## What is being asked:
Reproduce everything in the preprocessing guide below from "The DataPreprocessor class" down to "a separate method.", word for word.

Preprocessing

File: src/preprocess.py

The DataPreprocessor class handles all feature engineering and data cleaning steps before PSM and model training. It operates in-place on an internal DataFrame and exposes each transformation as a separate method.

`DataPreprocessor`

from src.preprocess import DataPreprocessor

pre = DataPreprocessor(dataframe=df)

Parameter	Type	Description
`dataframe`	`pd.DataFrame`	Input dataset to preprocess

The preprocessor stores the DataFrame as self.dataframe. All methods modify it in place.

`drop_columns_and_return`

pre.drop_columns_and_return(columns_to_drop)

Removes specified columns from the DataFrame. Silently skips columns that don't exist.

Parameter	Type	Description
`columns_to_drop`	`list[str]`	Column names to remove

`convert_yes_no_to_binary`

pre.convert_yes_no_to_binary()

Finds all columns containing only "Yes" / "No" values (plus NaN) and converts them to 1 / 0 integers. Useful for encoding survey-style columns automatically.

`transform_nan_to_zero_for_binary_columns`

pre.transform_nan_to_zero_for_binary_columns()

Fills NaN values with 0 in binary columns (columns containing only 0, 1, and NaN). Treats missingness as absence of the event.

Usage pattern

Methods are typically chained in sequence during pipeline setup:

pre = DataPreprocessor(df)
pre.convert_yes_no_to_binary()
pre.transform_nan_to_zero_for_binary_columns()
pre.drop_columns_and_return(["pain_when", "is_smoker", "per_day"])

cleaned_df = pre.dataframe

## Record set:
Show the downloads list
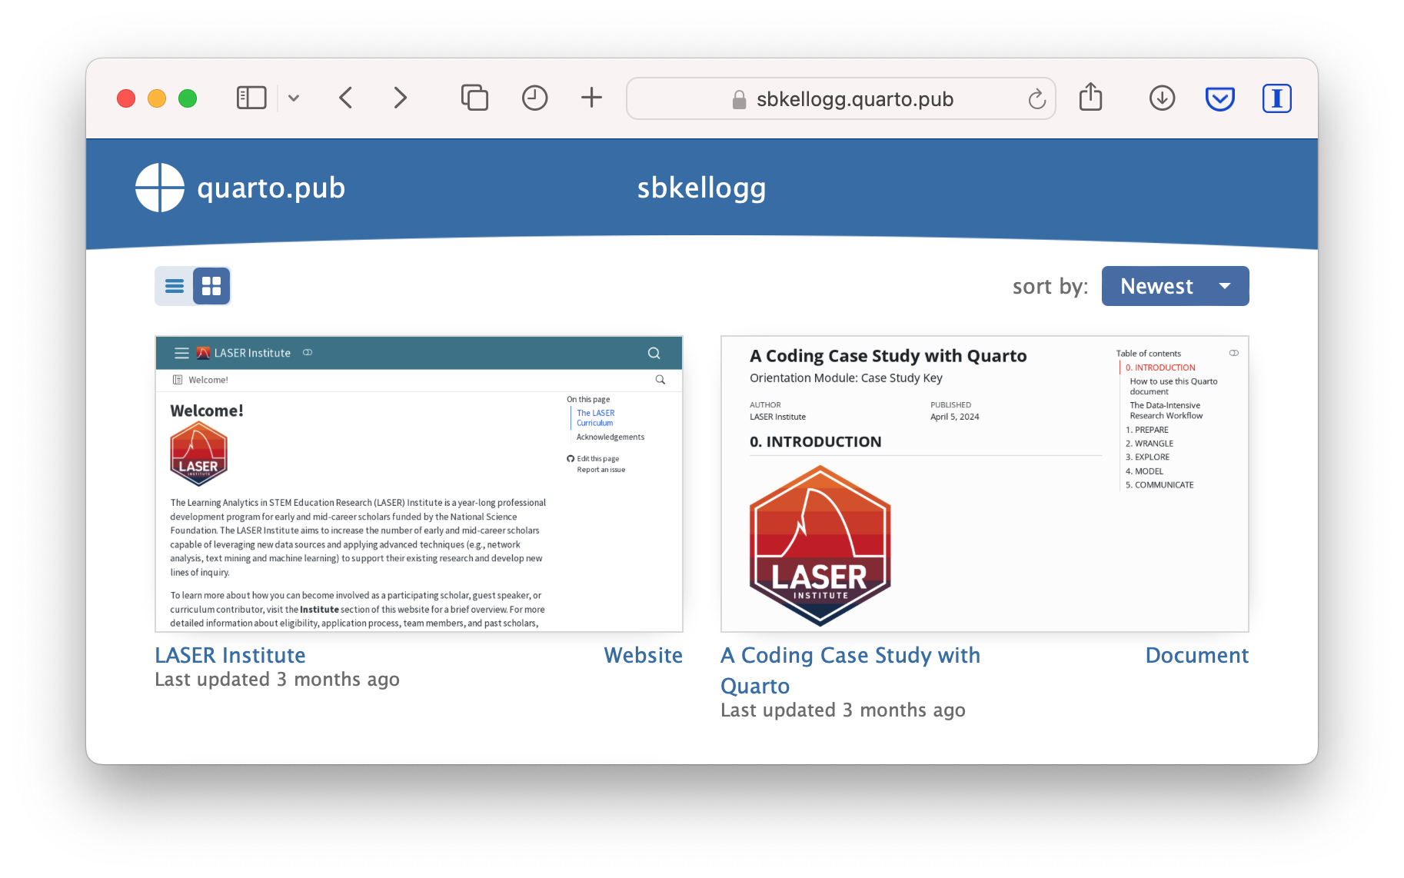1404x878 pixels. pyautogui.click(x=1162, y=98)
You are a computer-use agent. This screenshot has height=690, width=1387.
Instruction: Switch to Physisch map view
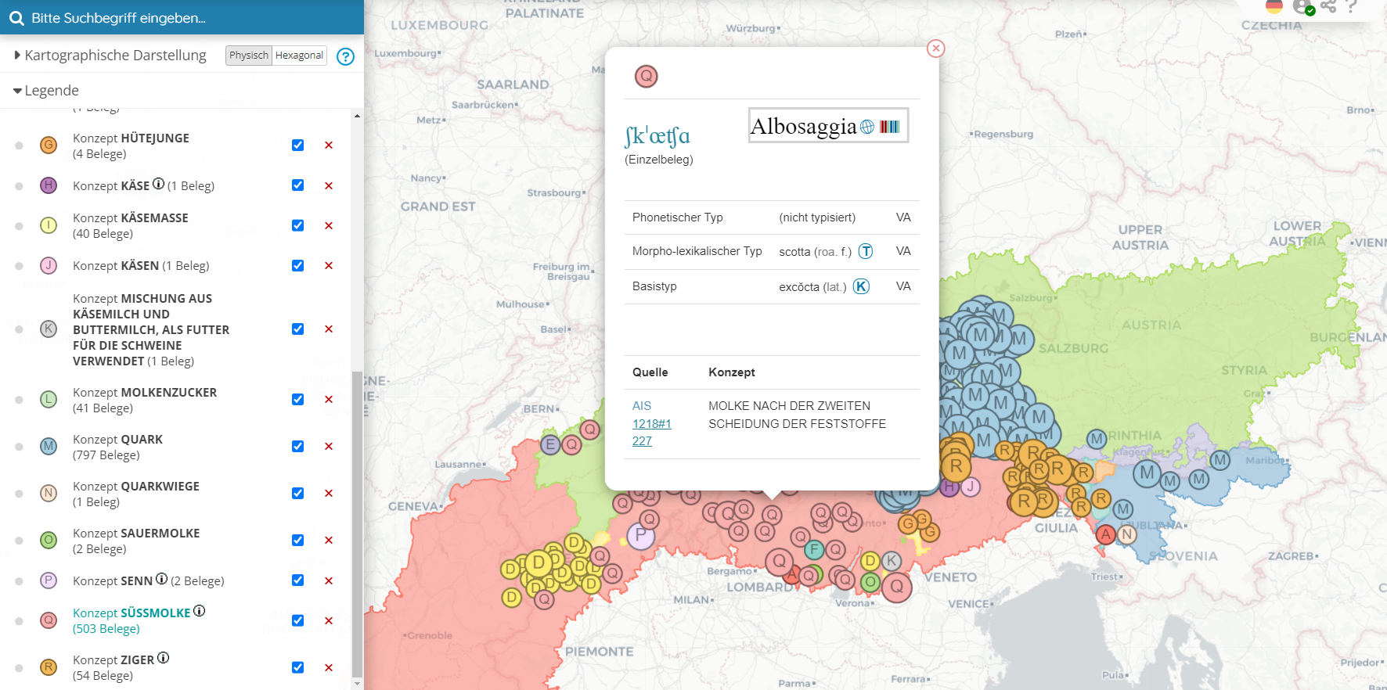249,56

---

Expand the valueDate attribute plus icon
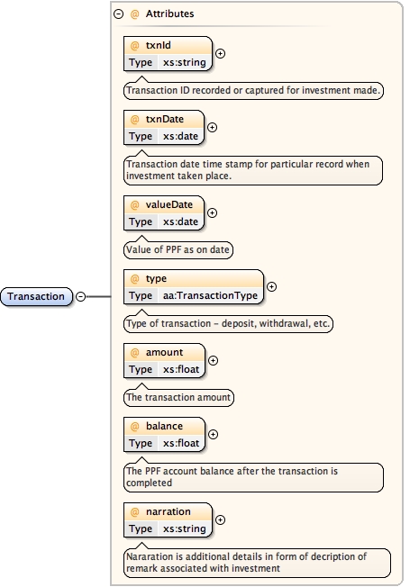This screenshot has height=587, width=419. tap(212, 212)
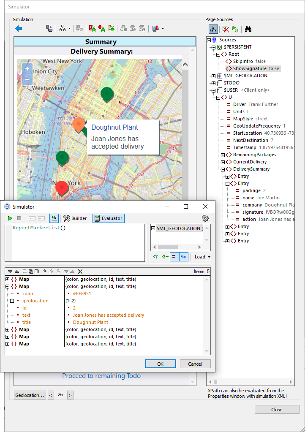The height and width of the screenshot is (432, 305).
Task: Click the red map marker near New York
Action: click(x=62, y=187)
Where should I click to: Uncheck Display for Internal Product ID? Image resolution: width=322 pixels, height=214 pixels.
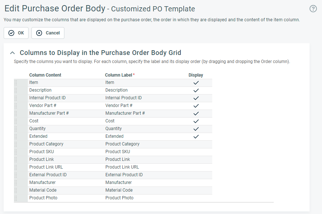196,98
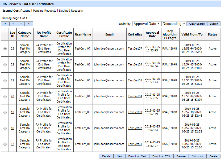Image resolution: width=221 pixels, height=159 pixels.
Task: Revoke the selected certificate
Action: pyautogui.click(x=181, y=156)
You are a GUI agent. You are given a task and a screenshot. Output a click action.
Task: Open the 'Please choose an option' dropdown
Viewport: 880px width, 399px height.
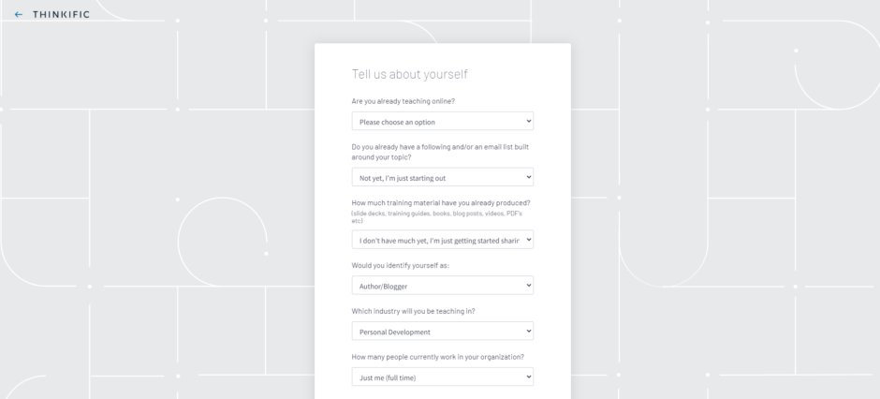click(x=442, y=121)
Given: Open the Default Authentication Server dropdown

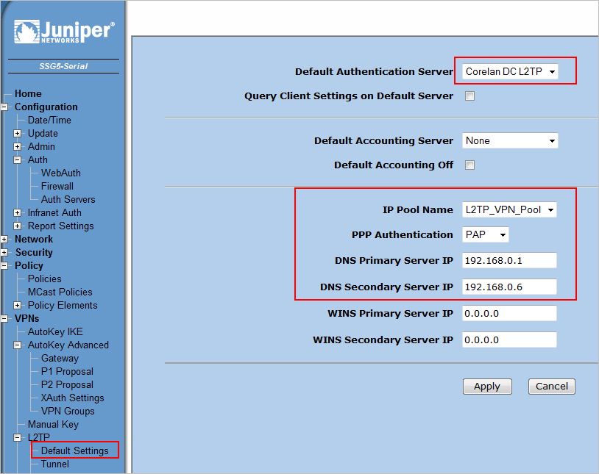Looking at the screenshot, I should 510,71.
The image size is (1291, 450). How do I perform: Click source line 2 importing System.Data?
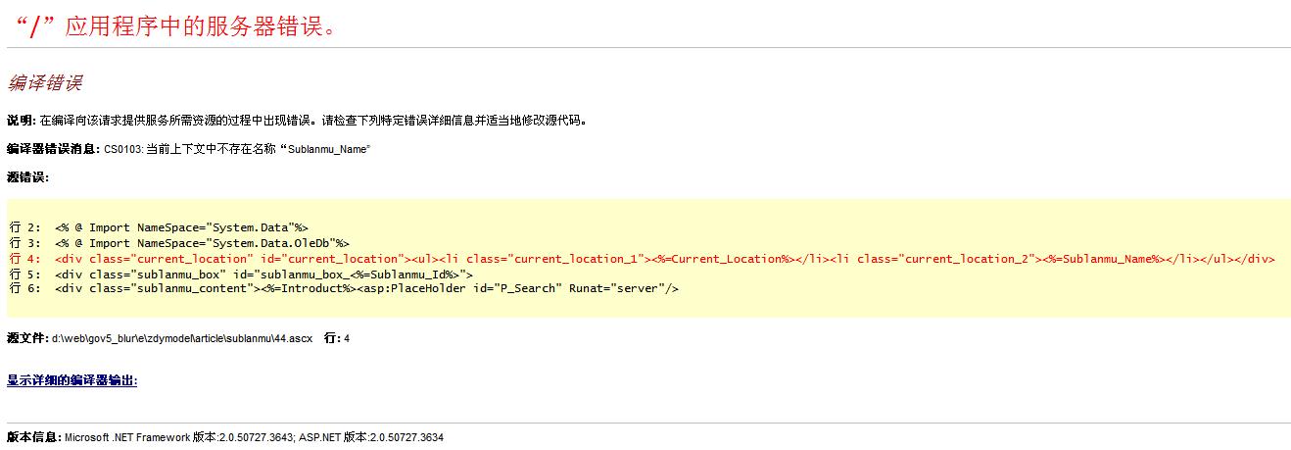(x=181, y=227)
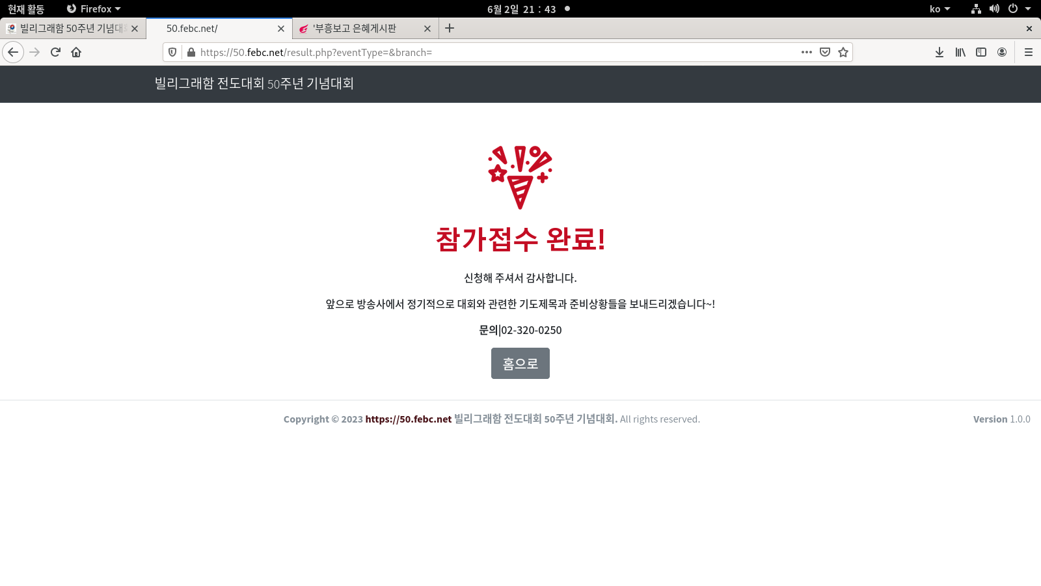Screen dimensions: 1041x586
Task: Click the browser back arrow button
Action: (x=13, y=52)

## Task answer:
The DataPreprocessor class handles all feature engineering and data cleaning steps before PSM and model training. It operates in-place on an internal DataFrame and exposes each transformation as a separate method.